TASK BRIEF: Rewrite the records below, replacing "coordinates" with "screen position" and leaving everything else unchanged. Leave the pictures out.

-------

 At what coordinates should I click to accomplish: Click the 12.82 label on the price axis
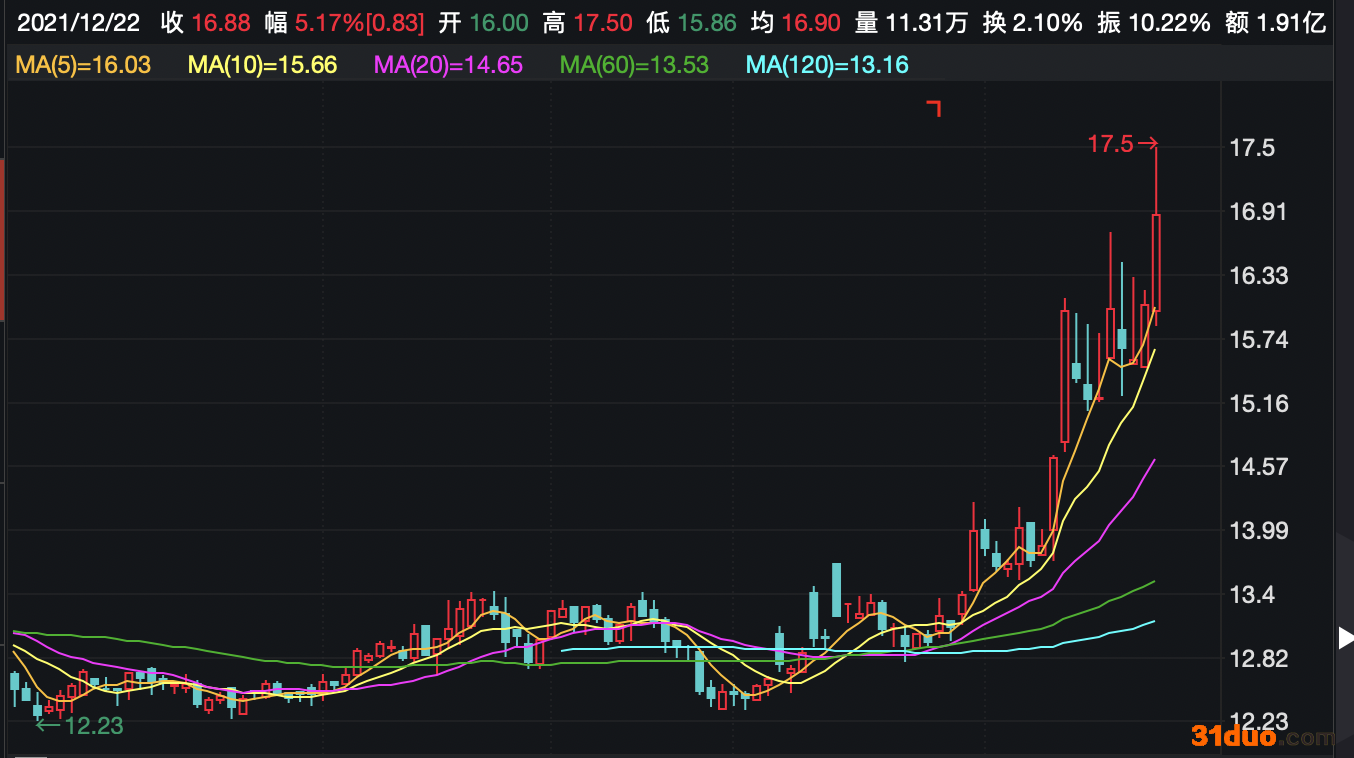1258,659
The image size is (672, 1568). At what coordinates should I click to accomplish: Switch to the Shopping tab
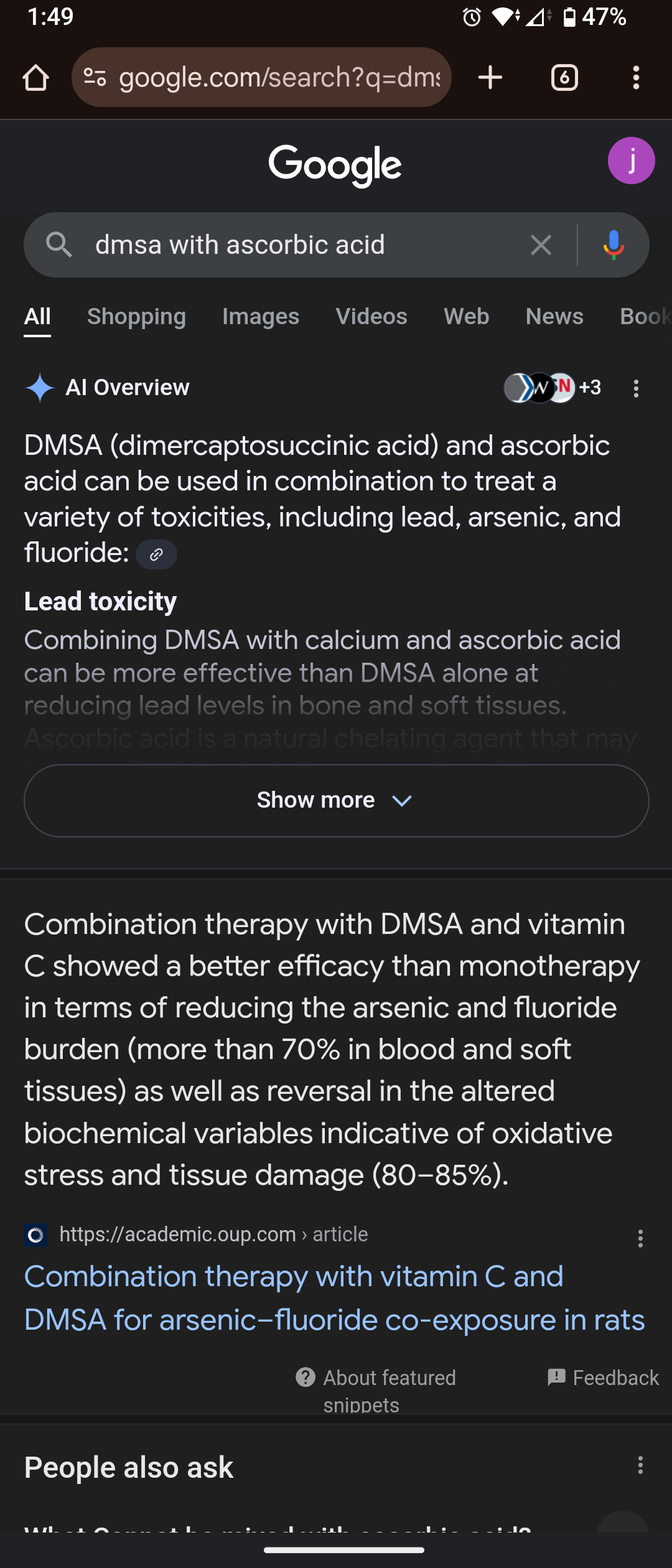[x=136, y=317]
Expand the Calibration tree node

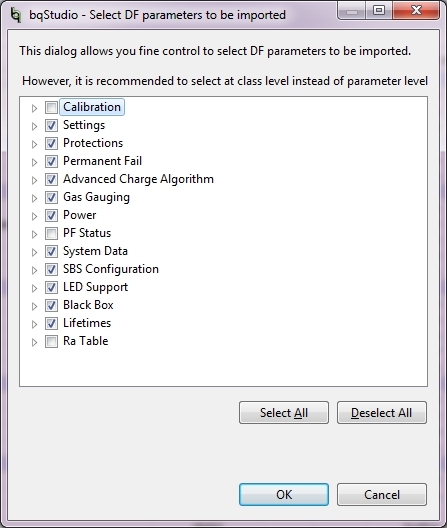coord(34,108)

-------

TASK RESPONSE:
 At what screen position should I click to accomplish: Click the 12.82 label on the price axis
1258,659
The image size is (672, 1568). At what screen position should I click to accomplish: Switch to the Shopping tab
[x=136, y=317]
Expand the Calibration tree node

coord(34,108)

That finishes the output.